Joint, Marginal & Conditional Distributions
Ketika Variabel Tidak Hidup Sendiri-sendiri
1 Kenapa Ini Penting?
Di dunia nyata, variabel tidak pernah benar-benar independen. GDP growth berkorelasi dengan investment. Education berkorelasi dengan income. Residuals dalam spatial data berkorelasi dengan tetangga mereka.
Covariance matrix, correlation, conditional expectations — semuanya berakar dari joint distributions. Multivariate statistics dimulai di sini. Tanpa memahami joint distributions, kamu tidak akan mengerti kenapa:
- OLS mengeksploitasi \(E[y|X] = X\beta\)
- GLS mengoreksi untuk \(\text{Cov}(\varepsilon) = \sigma^2\Omega \neq \sigma^2 I\)
- Omitted variable bias terjadi ketika omitted variable berkorelasi dengan included variables
- Principal Component Analysis mencari directions of maximum variance dalam data
2 1. Joint Distribution
Untuk variabel random kontinu \((X, Y)\), joint PDF \(f_{X,Y}(x,y)\) memenuhi: \[P(a \leq X \leq b, c \leq Y \leq d) = \int_a^b\int_c^d f_{X,Y}(x,y)\,dy\,dx\]
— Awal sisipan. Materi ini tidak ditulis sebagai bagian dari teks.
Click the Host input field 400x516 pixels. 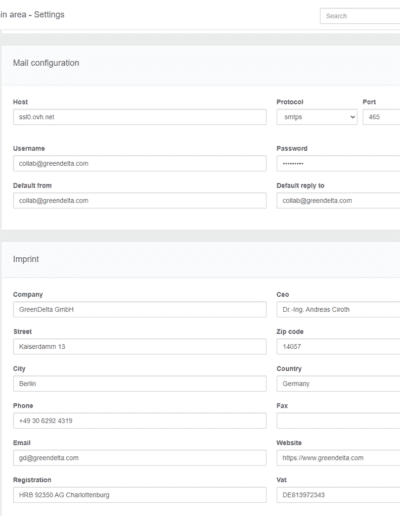140,117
dengan \(f_{X,Y}(x,y) \geq 0\) dan \(\int_{-\infty}^{\infty}\int_{-\infty}^{\infty} f_{X,Y}(x,y)\,dy\,dx = 1\).
Untuk variabel diskret, joint PMF: \(p_{X,Y}(x,y) = P(X=x, Y=y)\) dengan \(\sum_x\sum_y p(x,y) = 1\).
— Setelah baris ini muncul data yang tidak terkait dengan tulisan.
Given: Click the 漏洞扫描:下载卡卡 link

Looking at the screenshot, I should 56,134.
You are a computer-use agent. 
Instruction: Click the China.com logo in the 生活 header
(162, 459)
Contoh sederhana — Joint PMF diskret untuk dua koin adil:
| \(Y=0\) | \(Y=1\) | |
|---|---|---|
| \(X=0\) | 1/4 | 1/4 |
| \(X=1\) | 1/4 | 1/4 |
Ini adalah kasus independent. Nanti kita akan lihat yang tidak independent.
3 2. Marginal Distributions
Marginal distribution adalah distribusi satu variabel, “dikompres” dari joint distribution.
Dari joint distribution, kita bisa recover marginal distributions:
Kontinu: \[f_X(x) = \int_{-\infty}^{\infty} f_{X,Y}(x,y)\,dy\] \[f_Y(y) = \int_{-\infty}^{\infty} f_{X,Y}(x,y)\,dx\]
Diskret: \[p_X(x) = \sum_y p_{X,Y}(x,y) \quad \text{(sum over all y)}\]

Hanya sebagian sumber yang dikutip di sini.